School of Computing in University of Dundee created 50 Salads dataset [88] that involves manipulative objects in 2013. The intention of this well-designed dataset is to stimulate the research on wide range of recognition gesture problems including the applications of automated supervision, sensor fusion, and user-adaptation. This dataset records 25 people, each cooking 2 mixed salads. The RGB-D sequence length is over 4 hours and with the resolution of 640×480 pixels. Additionally, 3-axis accelerometer data are attached to cooking utensils (mixing spoon, knife, small spoon, glass, peeler, pepper dispenser and oil bottle) simultaneously.

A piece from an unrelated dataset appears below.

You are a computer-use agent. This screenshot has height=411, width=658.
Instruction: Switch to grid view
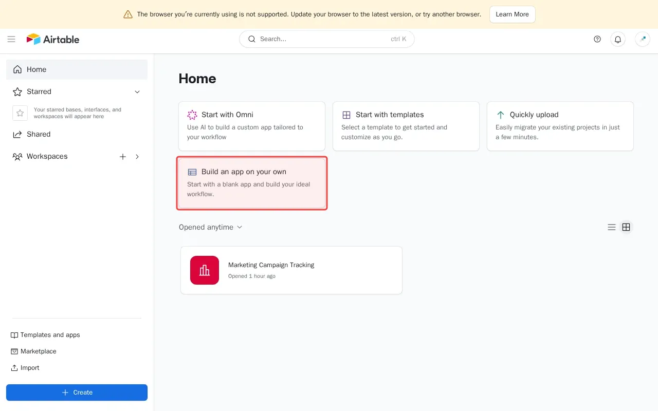(x=626, y=227)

The collection process of this dataset can be described as follows. The Kinect sensor is mounted on the wall in order to cover the whole view of the cooking place. 27 persons from different age groups and different cooking levels were making a mixed salad twice, thus resulting in totally 54 sequences. These activities for preparing the mixed salad were annotated continuously, which include adding oil (55 instances), adding vinegar (54 instances), adding salt (53 instances), adding pepper (55 instances), mix dressing (61 instances), peel cucumber (53 instances), cutting cucumber (59 instances), cutting cheese (55 instances), cutting lettuce (61 instances), cutting tomato (63 instances), putting cucumber into bowl (59 instances), putting cheese into bowl (53 instances), putting lettuce into bowl (61 instances), putting tomato into bowl (62 instances), mixing ingredients (64 instances), serving salad onto plate (53 instances) and adding dressing (44 instances). Meanwhile, each activity is split into pre-phase, core-phase and post-phase which were annotated respectively. As a result, there are 518,411 video frames and 966 activity instances that are annotated in 50 Salads dataset. Figure 23 shows example snapshots from this dataset. It is worth noting that task orderings given to the participants are randomly sampled from a statistical recipe model. Some published papers using this dataset can be found in [89, 102].
Fig. 23

Example snapshots from 50 Salads dataset14, from top left to bottom right is the chronological order from the video. The curves under the images are the accelerometer data at 50 Hz of devices attached to the knife, the mixing spoon, the small spoon, the peeler, the glass, the oil bottle, and the pepper dispenser

Among above three RGB-D datasets, the most popular dataset is MSRC-12 Gesture dataset which has nearly 100 citations. Since the RGB-D videos from MSRC-12 Gesture dataset not only contain the gesture information but also the whole person information, it is still a challenging dataset for classification problem. The state-of-the-art classification rate about this dataset is from [100] (72.43 %). Therefore, more research efforts are needed in order to achieve a better result on this dataset. Compared to MSRC-12 Gesture dataset, the challenge of SKIG and 50 Salads dataset is simpler. Because the RGB-D sensors only shoot the gestures of the participants, these two datasets only include the information of gestures. The latest classification performance of SKIG is 95.00 % [19]. The state-of-the-art result of 50 Salads dataset is mean precision (0.62 ±0.05) and mean recall (0.64 ±0.04) [88].

3.6 Discussions

In this section, the comparison of RGB-D datasets is conducted from several aspects. For easy access, all the datasets are ordered alphabetically in three tables (from 4 to 6). If the dataset name starts with a digital number, it is ranked numerically following all the datasets which starts with English letters. For more comprehensive comparisons, besides these 20 mentioned datasets above, another 26 extra RGB-D datasets for different applications are also added into the tables: Birmingham University Objects, Category Modeling RGB-D [104], Cornell Activity [47, 92], Cornell RGB-D [48], DGait [12], Daily Activities with occlusions [1], Heidelberg University Scenes [63], Microsoft 7-scenes [78], MobileRGBD [96], MPII Multi-Kinect [93], MSR Action3D Dataset [97], MSR 3D Online Action [103], MSRGesture3D [50], DAFT [31], Paper Kinect [70], RGBD-HuDaAct [68], Stanford Scene Object [44], Stanford 3D Scene [105], Sun3D [101], SUN RGB-D [82], TST Fall Detection [28], UTD-MHAD [14], Vienna University Technology Object [2], Willow Garage [99], Workout SU-10 exercise [67] and 3D-Mask [24]. In addition, we name those datasets without original names by means of creation place or applications. For example, we name the dataset in [63] as Heidelberg University Scenes.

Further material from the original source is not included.